Convert Data Frame with Date Column to Time Series Object in R (Example)

 

In this article you’ll learn how to change the data frame class to the xts / zoo data type in the R programming language.

Table of contents:

Let’s take a look at some R codes in action!

 

Creation of Example Data

We use the following data as basement for this R tutorial:

data <- data.frame(date = c("2020-10-01",    # Create example data
                            "2021-07-08",
                            "2018-01-18",
                            "2018-05-05",
                            "2025-12-10"),
                   value = 1:5)
data                                         # Print example data
#         date value
# 1 2020-10-01     1
# 2 2021-07-08     2
# 3 2018-01-18     3
# 4 2018-05-05     4
# 5 2025-12-10     5

Have a look at the previous output of the RStudio console. It shows that our example data has two columns. The first variable contains dates formatted as character strings and the second variable contains some randomly selected values.

We can also check the class of our data:

class(data)                                  # Check class of data
# "data.frame"

As you can see, our example data has the data.frame class.

 

Example: Converting Data Frame to xts / zoo Object

This Example illustrates how to switch from data.frame class to a time series object (i.e. xts or zoo). First, we have to convert our character string variable to the Date class.

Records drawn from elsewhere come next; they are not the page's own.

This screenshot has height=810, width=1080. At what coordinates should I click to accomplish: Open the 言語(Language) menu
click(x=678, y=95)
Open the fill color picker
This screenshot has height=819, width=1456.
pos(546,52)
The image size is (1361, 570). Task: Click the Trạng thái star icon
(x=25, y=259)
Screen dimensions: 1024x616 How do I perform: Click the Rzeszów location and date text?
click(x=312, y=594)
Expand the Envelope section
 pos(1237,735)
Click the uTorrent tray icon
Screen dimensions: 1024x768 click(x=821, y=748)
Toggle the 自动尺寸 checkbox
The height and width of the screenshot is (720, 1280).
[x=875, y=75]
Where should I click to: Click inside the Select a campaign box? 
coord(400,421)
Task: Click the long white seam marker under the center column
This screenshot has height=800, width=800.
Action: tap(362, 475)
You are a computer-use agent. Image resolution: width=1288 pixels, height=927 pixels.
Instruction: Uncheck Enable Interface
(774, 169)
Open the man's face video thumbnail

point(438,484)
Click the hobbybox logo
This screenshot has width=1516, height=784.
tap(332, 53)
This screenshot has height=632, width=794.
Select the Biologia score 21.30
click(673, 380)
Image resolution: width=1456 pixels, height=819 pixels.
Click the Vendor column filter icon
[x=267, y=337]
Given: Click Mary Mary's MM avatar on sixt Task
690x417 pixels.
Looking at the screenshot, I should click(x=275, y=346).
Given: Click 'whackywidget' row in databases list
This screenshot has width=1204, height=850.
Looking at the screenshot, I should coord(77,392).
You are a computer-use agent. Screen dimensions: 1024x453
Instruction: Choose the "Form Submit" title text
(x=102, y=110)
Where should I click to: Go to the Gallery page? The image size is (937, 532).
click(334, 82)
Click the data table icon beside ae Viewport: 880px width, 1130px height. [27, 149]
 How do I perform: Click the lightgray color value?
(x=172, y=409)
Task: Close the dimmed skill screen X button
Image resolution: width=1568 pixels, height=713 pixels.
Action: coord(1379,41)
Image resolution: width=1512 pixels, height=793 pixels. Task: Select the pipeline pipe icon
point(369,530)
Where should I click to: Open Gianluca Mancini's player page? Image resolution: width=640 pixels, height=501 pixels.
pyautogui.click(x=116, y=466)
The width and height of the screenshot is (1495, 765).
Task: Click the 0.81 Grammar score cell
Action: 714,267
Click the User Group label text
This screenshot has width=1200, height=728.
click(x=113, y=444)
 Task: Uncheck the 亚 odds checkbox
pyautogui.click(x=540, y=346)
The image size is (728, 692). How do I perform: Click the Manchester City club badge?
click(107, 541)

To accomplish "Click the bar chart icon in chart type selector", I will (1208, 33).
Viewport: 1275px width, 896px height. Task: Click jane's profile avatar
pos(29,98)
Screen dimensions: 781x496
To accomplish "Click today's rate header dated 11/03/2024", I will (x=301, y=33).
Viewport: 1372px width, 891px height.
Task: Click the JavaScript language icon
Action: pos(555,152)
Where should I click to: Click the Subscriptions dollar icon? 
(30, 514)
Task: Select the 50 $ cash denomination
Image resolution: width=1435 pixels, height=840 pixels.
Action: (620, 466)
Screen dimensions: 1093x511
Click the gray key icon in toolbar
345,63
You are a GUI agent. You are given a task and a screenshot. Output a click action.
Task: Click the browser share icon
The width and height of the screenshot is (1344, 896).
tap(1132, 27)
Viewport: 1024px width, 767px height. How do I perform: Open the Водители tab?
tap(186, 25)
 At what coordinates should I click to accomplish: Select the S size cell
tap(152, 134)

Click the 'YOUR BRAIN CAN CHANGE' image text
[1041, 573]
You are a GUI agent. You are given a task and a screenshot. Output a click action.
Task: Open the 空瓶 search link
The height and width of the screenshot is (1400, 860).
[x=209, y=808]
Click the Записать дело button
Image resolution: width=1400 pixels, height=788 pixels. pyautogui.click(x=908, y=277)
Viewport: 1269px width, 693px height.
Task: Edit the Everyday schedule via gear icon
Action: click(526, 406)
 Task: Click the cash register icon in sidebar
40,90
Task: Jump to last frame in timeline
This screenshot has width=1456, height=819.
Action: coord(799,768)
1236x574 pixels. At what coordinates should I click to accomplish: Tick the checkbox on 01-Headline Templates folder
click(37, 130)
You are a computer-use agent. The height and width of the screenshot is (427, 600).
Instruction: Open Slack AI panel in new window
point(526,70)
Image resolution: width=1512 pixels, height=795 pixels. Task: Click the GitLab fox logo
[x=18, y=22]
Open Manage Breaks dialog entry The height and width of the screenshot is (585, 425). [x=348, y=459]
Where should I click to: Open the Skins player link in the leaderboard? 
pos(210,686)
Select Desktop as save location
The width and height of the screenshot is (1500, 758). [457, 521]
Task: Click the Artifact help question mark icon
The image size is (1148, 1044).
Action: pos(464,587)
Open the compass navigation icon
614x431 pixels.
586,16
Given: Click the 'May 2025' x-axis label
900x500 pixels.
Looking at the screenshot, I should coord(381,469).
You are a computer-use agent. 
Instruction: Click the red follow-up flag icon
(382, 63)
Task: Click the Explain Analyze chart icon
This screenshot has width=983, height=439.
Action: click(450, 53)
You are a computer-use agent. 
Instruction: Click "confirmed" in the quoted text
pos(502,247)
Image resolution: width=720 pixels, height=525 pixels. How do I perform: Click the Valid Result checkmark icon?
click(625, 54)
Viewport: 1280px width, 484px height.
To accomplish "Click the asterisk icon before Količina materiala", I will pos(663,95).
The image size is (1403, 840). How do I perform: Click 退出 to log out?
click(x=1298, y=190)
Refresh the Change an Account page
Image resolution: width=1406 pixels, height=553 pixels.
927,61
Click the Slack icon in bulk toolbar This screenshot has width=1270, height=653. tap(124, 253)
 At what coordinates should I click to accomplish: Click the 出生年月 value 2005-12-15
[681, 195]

data$date <- as.Date(data$date)              # Convert character string column to date

We also need to install and load the xts package:

install.packages("xts")                      # Install & load xts package
library("xts")

We can use the xts function provided by the xts package to convert our data frame to a time series object as shown below:

data_ts <- xts(data$value, data$date)        # Convert data frame to time series
data_ts                                      # Print time series
#            [,1]
# 2018-01-18    3
# 2018-05-05    4
# 2020-10-01    1
# 2021-07-08    2
# 2025-12-10    5

Let’s check the data type of our updated data object:

class(data_ts)                               # Check class of time series
# "xts" "zoo"

As you can see, we switched the class from data.frame to xts / zoo.

 

Video, Further Resources & Summary

In case you need further explanations on the R programming code of the present tutorial, you could have a look at the following video of my YouTube channel. In the video, I show the content of this article in a live session.

 

 

In addition, you might want to have a look at the related posts of this website. I have released several articles already:

 

In summary: In this tutorial you learned how to convert data frames to times series objects in the R programming language. In case you have additional questions, please tell me about it in the comments section.

 

Subscribe to the Statistics Globe Newsletter

Get regular updates on the latest tutorials, offers & news at Statistics Globe.
I hate spam & you may opt out anytime: Privacy Policy.


44 Comments. Leave new

  • Abujam Manglem singh
    July 14, 2021 10:11 am

    I have yearly data for monthly temperature in celcius like:

    Year. Jan. Feb. Mar. Ap.
    2001. 5. 6
    2002 6 8
    2003. 7. 8
    2004. 5. 5.5
    2005 4.5. 6
    Etc. Etc. Etc

    How do i covert this data into time series so that ARIMA model can be use for forecasting values for a given month

    Reply
    • Hey Abujam,

      I’m sorry for the late response, I just came back from holidays and did not have the chance to read your message earlier.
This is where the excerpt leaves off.